Бун-Тур, стр. 16

— Нет, — говорю. — Не тороплюсь… Вы ведь ненадолго?

— На часик.

Ничего себе, думаю, попилит он мои косточки! Но вида не подаю.

— Останусь, — говорю. — Где? Здесь или…

— Пойдем в пионерскую комнату, — предлагает он.

Идем по коридору. Все нас обгоняют. На меня сочувственно смотрят. И Бун обогнал. Прошептал на ходу:

— Извинись, язычник! Я тебя подожду!

Вошли мы в комнату, и мне сразу полегчало — никого нету. А Борис Борисович достал из шкафа шахматную доску.

— Помнишь, — говорит, — мы договаривались сразиться?

— Помню! — отвечаю. — Вы мне тогда еще четверку за ту… за ладью поставили.

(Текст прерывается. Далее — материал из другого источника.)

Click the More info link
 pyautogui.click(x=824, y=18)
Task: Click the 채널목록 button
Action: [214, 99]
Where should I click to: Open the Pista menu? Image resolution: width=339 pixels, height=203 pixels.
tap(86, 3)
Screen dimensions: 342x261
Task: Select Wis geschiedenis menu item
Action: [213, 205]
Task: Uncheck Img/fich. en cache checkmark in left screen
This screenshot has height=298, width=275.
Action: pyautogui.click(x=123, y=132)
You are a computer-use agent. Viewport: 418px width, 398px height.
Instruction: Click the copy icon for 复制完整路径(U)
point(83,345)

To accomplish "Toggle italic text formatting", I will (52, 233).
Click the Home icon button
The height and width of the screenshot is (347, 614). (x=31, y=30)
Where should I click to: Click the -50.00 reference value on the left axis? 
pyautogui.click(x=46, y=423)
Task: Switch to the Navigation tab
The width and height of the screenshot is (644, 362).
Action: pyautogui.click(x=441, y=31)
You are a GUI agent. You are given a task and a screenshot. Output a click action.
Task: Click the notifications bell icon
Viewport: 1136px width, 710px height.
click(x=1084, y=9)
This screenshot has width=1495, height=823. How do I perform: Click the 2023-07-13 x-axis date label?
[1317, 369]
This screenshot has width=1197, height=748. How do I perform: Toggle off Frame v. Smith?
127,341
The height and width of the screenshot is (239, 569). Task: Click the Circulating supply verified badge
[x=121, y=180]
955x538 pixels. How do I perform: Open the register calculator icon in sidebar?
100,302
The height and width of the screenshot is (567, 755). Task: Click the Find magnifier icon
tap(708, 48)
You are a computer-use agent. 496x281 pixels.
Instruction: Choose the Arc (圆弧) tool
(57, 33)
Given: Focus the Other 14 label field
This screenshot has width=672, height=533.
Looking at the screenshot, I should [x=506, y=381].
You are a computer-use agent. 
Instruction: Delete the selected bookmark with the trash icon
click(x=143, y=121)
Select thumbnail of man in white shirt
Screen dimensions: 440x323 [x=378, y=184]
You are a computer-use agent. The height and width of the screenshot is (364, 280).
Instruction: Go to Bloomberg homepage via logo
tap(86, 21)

Вид сверху и сбоку.

— Есть сегодня желание? — спрашивает Борис Борисович и бренчит фигурами.

А я все не верю. Длинная, думаю, у него увертюра! Начинал бы уж проработку поскорей!

А он не начинает. Сели мы напротив друг друга. У меня белые, у него черные. Разыграл я ферзевой гамбит. Об игре не думаю. Переставляю фигуры по памяти. Ходов по двадцать сделали, а он про детективы так и не вспоминает. Играет молча, серьезно. И я начал по-серьезному. Стараюсь хода на три вперед заглянуть. Только поздно я взялся. Зажал он меня прилично, и есть у него в запасе страшный ход, от которого вся моя оборона развалится. Что бы такое сделать? Отвлечь чем-нибудь, чтобы прозевал он этот выигрышный ход? Двинул я свою фигуру и спрашиваю:

— Борис Борисович! Объясните, пожалуйста, что значит: мысль повторенная есть ложь?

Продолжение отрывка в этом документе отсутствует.